Pielichowski, W., Barzal, J., Gawronski, K., Mlot, B., Oborska, S., Wasko-Grabowska, A., & Rzepecki, P. (2011). A triple-drug combination to prevent nausea and vomiting following BEAM chemotherapy before autologous hematopoietic stem cell transplantation. Transplantation Proceedings, 43(8), 3107–3110.doi: 10.1016/j.transproceed.2011.08.010
To evaluate the efficacy of a triple-drug combination (palonosetron + aprepitant + dexamethasone) to prevent acute and delayed emesis after high-dose chemotherapy with BEAM (carmustine + etoposide + cytarabine + melphalan) before hematopoietic stem cell transplantation (HSCT) by comparison with historical control of patients treated with dexamethasone + ondansetron or dexamethasone + palonosetron
Triple drug antiemetic regimen (aprepitant 1 hour before chemotherapy [125 mg on day one and 80 mg on days 2 & 3] + 0.25 mg IV palonosetron 30 minutes before chemotherapy and 20 mg IV dexamtheasone 15 minutes before chemotherapy for day 1 and 12 mg daily for rest of chemotherapy regimen) was compared to data from historical control patients that received 32 mg ondansetron and IV dexamethasone daily during chemotherapy or palonosetron and dexamethasone (dexamethasone given as 20 mg IV day 1 and 12 mg daily for rest of chemotherapy regimen in all cases). Acute phase was defined as the first 24 hours after receiving chemotherapy, and delayed phase was definied as days 2–5.

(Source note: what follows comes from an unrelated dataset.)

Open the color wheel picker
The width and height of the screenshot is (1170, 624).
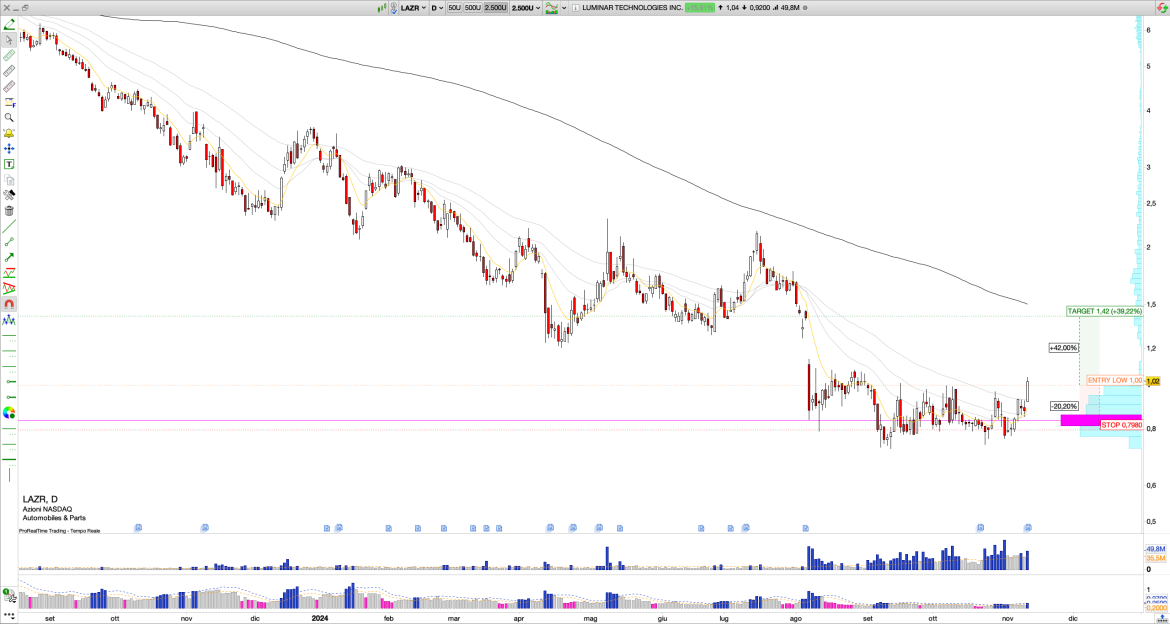tap(8, 413)
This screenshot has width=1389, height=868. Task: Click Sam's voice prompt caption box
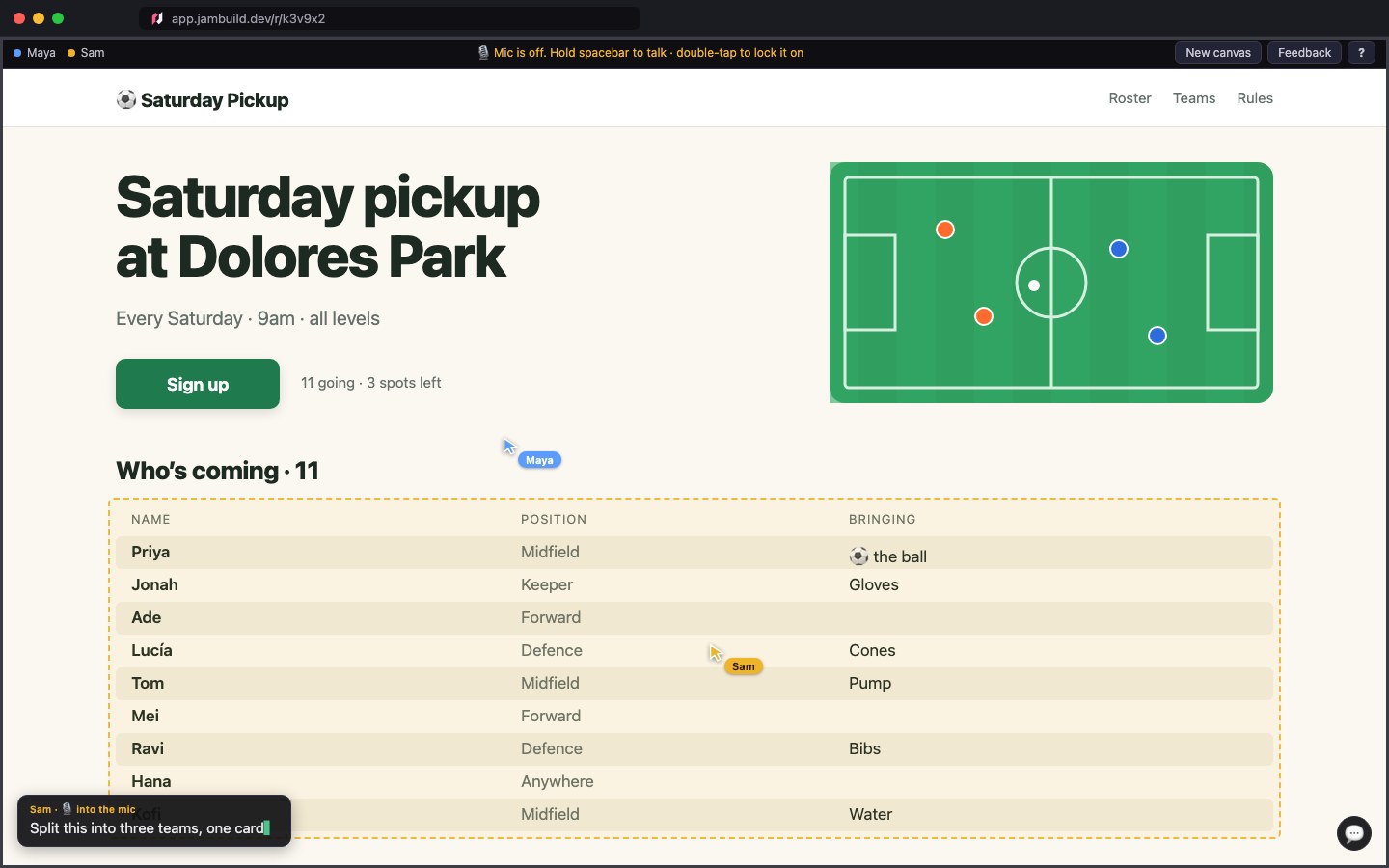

The study was conducted at a single inpatient setting in Warsaw, Poland.
All patients were in active treatment.
This was a descriptive study with comparison to historical controls.
Patients treated with the triple-drug antiemetic combination showed higher response rates than those receiving palonosetron or ondansetron (+ dexamethasone) during both the acute and delayed phases in reduction of chemotherapy-induced nausea and vomiting (CINV).
Drawing conclusions based on the information provided in the study is difficult.
Although the study appeared to support the use of established CINV guidelines established by the National Comprehenaive Cancer Network (NCCN) and the American Society of Clinical Oncology (ASCO), the data in this study were of questionable significance because of the information provided and poor quality of the study.